After the onset of the 2023–2025 Manipur violence in May 2023, the union government summoned Manipur's cabinet ministers including Khemchand to Delhi. People from the Singjamei constituency submitted a memorandum with demands to Khemchand. In October, some unidentified miscreants lobbed a grenade at the gate of his residence, injuring a Central Reserve Police Force personnel and a relative of Khemchand. In June 2024, the women's wing of the Coordinating Committee on Manipur Integrity stormed his house asking him to make his stand clear on the prevailing situation of the state, and Khemchand reportedly asked for dialogue between the warring groups.

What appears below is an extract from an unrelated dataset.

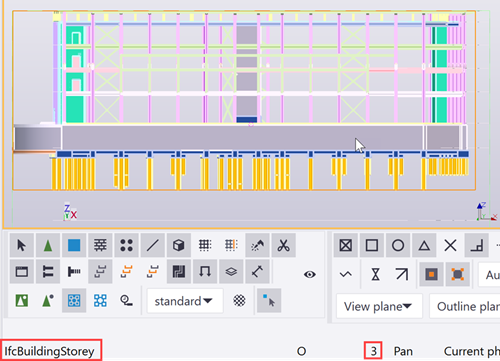Click the hourglass snap icon

point(376,275)

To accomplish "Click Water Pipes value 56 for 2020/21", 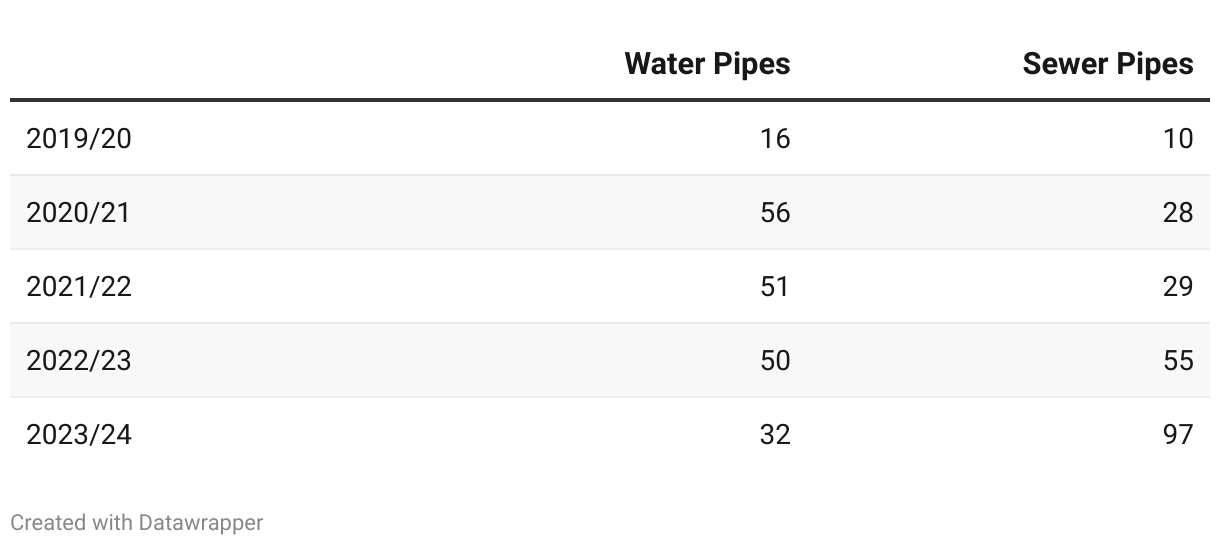I will [x=775, y=212].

On 13 February 2025, Khemchand ceased to be the speaker after the Manipur assembly was suspended and the state was placed under the President's rule. In December 2025, Khemchand visited Kuki villages in Ukhrul and Kamjong, in the first such outreach effort by a Meitei politician since the violence erupted between the two ethnic groups on 3 May 2023.

=== Chief minister===
Khemchand took charge as the Chief Minister of Manipur on 4 February 2026, after the President's rule was revoked earlier.

== Other achievements ==
Khemchand is a master in Taekwondo, which he started learning at the age of 16. He is recognised for promoting Taekwondo as a competitive sport nationwide, and is widely acknowledged for his contributions in establishing the Taekwondo Federation of India, of which he later rose to vice president, and also founding the All Assam Taekwondo Association in 1982.

In December 2025 he became the first Indian to be awarded the 5th Dan in traditional Taekwondo by Global Traditional Taekwondo Federation (GTTF) in Seoul, South Korea.